Directions for this task
In the data below, put everything from the line containing "You are a GUI" down to the line containing "coord(55,135)", with both of those lines included, into a Markdown table with the columns Row and Line. Number each line, skip blank lines, and leave the pictures out.

Supplied data
####################

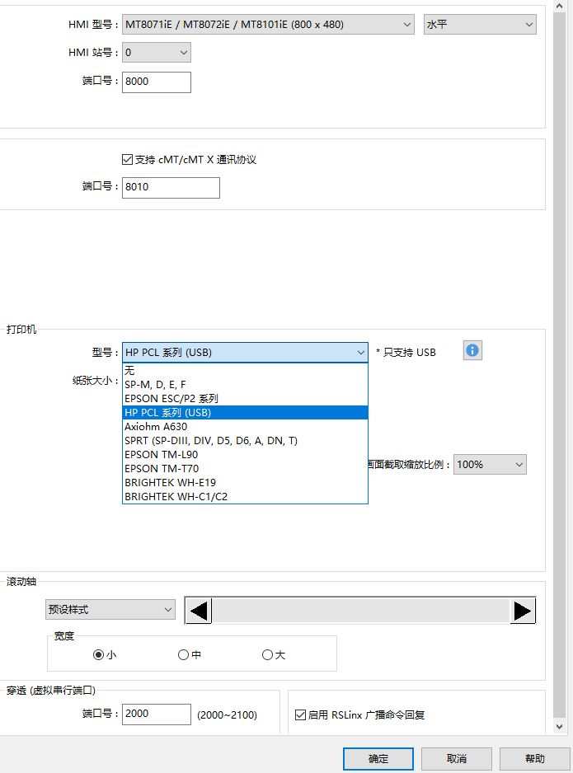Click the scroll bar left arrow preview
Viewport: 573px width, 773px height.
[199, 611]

####################

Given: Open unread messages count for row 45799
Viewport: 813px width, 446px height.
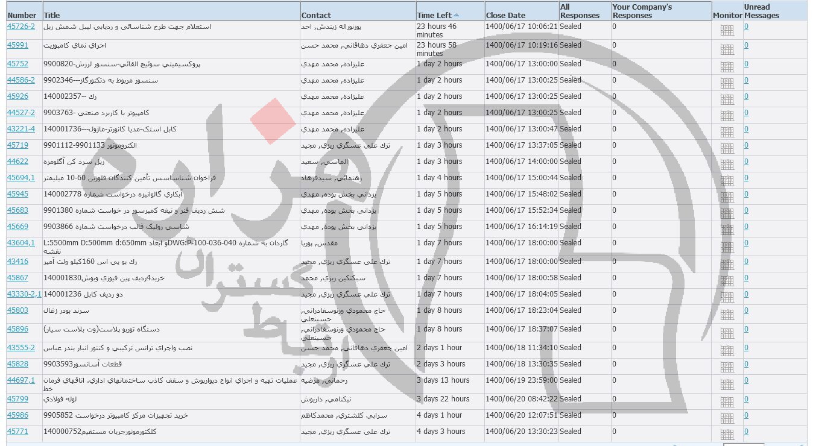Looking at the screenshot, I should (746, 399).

####################

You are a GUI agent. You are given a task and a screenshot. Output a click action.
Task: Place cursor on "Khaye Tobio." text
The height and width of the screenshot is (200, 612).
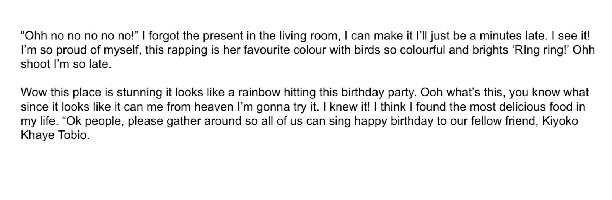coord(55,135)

####################

Response to this task
| Row | Line |
|---|---|
| 1 | You are a GUI agent. You are given a task and a screenshot. Output a click action. |
| 2 | Task: Place cursor on "Khaye Tobio." text |
| 3 | The height and width of the screenshot is (200, 612). |
| 4 | coord(55,135) |